■ Task prompt
Rewrite each of the entries below, substituting "input box" for "field" and leaving everything else the same, and omit the pictures.

■ Exercise material
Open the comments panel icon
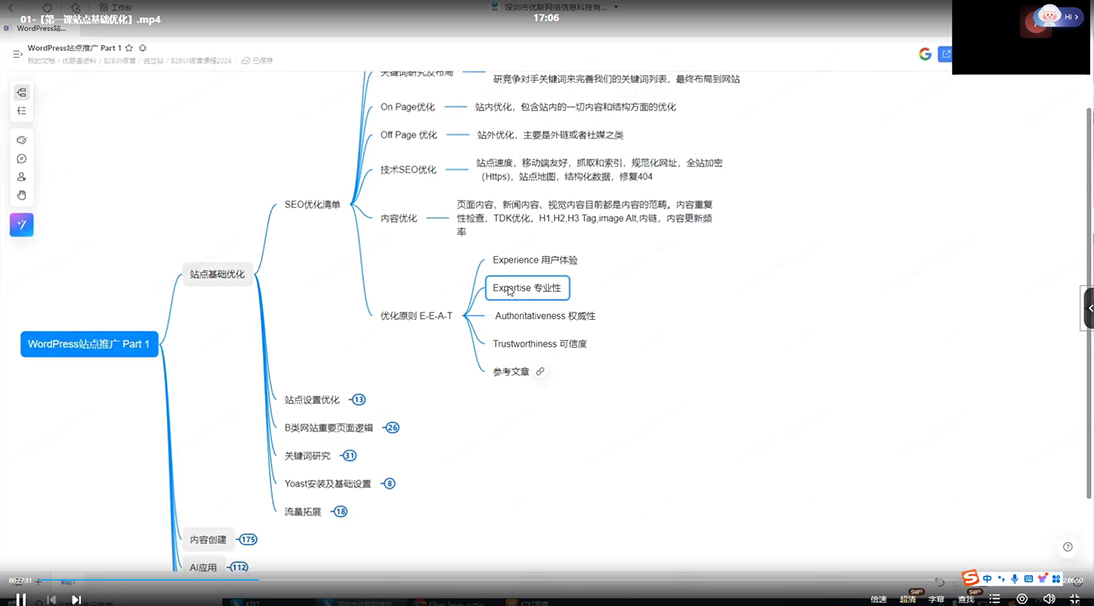The image size is (1094, 606). pos(21,158)
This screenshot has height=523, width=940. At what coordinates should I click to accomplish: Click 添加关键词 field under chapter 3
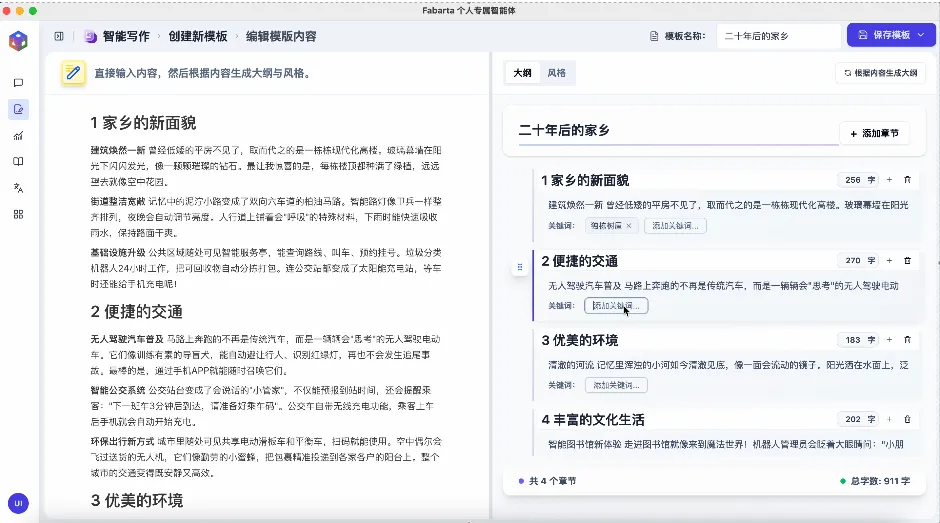pos(615,385)
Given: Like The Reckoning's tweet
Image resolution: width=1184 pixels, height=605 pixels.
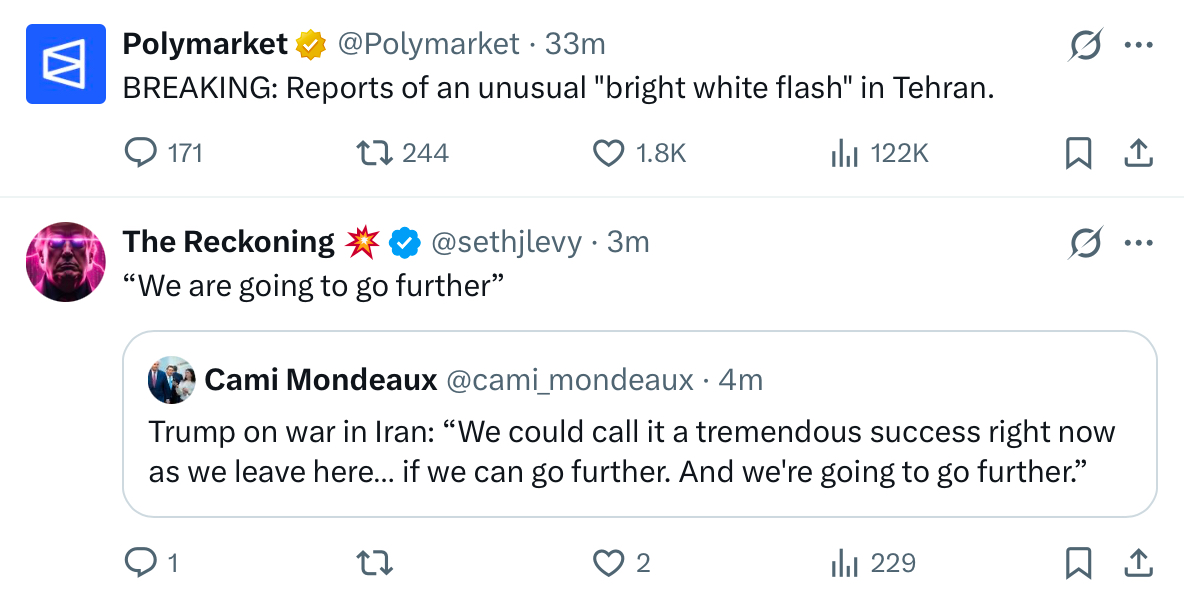Looking at the screenshot, I should 609,564.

■ Expected output
Open the comments panel icon
The image size is (1094, 606). pos(21,158)
This screenshot has height=523, width=940. At what coordinates should I click to accomplish: Click 添加关键词 input box under chapter 3
pos(615,385)
Given: Like The Reckoning's tweet
Image resolution: width=1184 pixels, height=605 pixels.
Looking at the screenshot, I should 609,564.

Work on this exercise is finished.